The guilt increased. He knew nothing about them because he hadn’t really tried to find out, but had let himself be over-awed all too easily.
‘This is the best time of year to see the ground, after the autumn ploughing,’ he began, groping for a way of bringing Audley back within range of the unasked questions again. ‘But exactly wh
at is it that interests you about the Somme, Mr Audley?’
The disarming grin was switched back on.
‘I’m not writing a book about it, don’t worry.’
‘I’m not worrying. But I’d still like to know what you are doing - and who you are, come to that.’
Audley considered him equably.
‘Let’s say I’m just someone with a piece of German trench map, that’s all.’
He nodded and turned away, leaving Mitchell no alternative but to ask the same question of the red-haired colonel, who as yet showed no sign of following him. Yet before he could re-formulate the question Butler himself spoke, gesturing to the maps and papers on the table.

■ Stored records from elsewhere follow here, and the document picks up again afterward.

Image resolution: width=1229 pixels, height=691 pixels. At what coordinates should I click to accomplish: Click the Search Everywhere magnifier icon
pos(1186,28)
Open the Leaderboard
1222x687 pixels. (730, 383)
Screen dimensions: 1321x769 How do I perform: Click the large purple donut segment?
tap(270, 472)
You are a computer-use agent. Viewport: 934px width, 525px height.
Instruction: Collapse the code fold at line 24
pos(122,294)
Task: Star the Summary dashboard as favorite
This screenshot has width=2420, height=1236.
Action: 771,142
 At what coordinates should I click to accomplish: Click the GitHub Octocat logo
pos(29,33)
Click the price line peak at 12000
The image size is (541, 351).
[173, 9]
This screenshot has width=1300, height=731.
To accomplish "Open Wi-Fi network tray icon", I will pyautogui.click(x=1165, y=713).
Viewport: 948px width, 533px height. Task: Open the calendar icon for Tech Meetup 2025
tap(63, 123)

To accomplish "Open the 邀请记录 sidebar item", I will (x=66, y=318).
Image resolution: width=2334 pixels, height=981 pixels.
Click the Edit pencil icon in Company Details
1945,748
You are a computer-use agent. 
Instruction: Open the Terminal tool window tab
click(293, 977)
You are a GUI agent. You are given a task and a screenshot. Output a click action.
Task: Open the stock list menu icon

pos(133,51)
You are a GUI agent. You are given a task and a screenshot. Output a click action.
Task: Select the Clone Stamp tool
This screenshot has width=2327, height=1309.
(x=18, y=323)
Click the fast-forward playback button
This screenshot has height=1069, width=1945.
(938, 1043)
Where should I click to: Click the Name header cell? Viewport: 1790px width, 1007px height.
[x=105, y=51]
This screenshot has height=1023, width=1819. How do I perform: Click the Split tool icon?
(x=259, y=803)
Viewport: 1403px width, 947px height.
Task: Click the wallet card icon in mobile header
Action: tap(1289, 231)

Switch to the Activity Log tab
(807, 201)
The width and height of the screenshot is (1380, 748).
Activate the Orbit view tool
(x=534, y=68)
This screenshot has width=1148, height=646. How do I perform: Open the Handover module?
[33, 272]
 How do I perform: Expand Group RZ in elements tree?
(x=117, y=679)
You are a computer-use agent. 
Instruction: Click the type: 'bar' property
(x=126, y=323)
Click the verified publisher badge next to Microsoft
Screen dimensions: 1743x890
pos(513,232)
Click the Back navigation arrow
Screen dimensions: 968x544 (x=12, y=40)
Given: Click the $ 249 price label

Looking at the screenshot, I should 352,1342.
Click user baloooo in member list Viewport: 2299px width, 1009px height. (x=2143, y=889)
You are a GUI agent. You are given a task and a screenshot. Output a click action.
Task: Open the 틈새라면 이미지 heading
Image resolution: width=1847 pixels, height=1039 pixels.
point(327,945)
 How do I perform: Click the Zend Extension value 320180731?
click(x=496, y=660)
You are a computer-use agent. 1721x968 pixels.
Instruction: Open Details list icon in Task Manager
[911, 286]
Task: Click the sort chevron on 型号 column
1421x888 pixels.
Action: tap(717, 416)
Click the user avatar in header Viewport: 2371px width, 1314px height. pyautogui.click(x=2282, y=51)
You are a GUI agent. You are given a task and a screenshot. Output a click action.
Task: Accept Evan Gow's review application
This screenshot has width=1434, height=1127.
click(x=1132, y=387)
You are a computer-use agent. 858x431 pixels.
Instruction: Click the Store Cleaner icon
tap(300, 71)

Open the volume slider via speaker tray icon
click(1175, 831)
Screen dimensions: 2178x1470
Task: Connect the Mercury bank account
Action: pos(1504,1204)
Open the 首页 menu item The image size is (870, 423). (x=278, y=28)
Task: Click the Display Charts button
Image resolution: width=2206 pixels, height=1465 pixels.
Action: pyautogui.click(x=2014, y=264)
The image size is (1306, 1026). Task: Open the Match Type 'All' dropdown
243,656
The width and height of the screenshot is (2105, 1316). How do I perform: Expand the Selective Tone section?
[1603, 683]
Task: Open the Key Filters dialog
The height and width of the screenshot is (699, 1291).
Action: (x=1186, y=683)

‘What makes anyone want to write about - all this - nowadays?’
‘Anyone?’
‘You then.’
Coming from Butler it seemed a strange question, and he hardly knew how to handle it.
‘Curiosity, maybe.’
‘Curiosity? You mean morbid curiosity?’
‘No, I wouldn’t say that.’
Butler frowned at him.
‘We lost sixty thousand men on the first day of the Somme … But of course - you’re not interested in the Somme, I remember. So what are you interested in?’
‘The Hindenburg Line.’
‘Why that?’
‘My grandfather was killed breaking through it, near Bellenglise on the St Quentin Canal. He commanded the 1st/6th West Mercians.’
Butler looked at him for a moment.
‘This professor of yours, Emerson - where would he be at the moment?’
The abrupt change in questioning wrong-footed Mitchell. ‘Why do you want to know?’
‘You say he’s the expert on the Somme. And you say you aren’t.’ Butler’s voice was expressionless. ‘Is he at home?’
The man was as bad as Audley.
‘You tell me why it’s so all-fired important and I’ll tell you where he is. Colonel.’
Butler shook his head.
‘We can find out easily enough, you’ll simply be saving us time, that’s all.’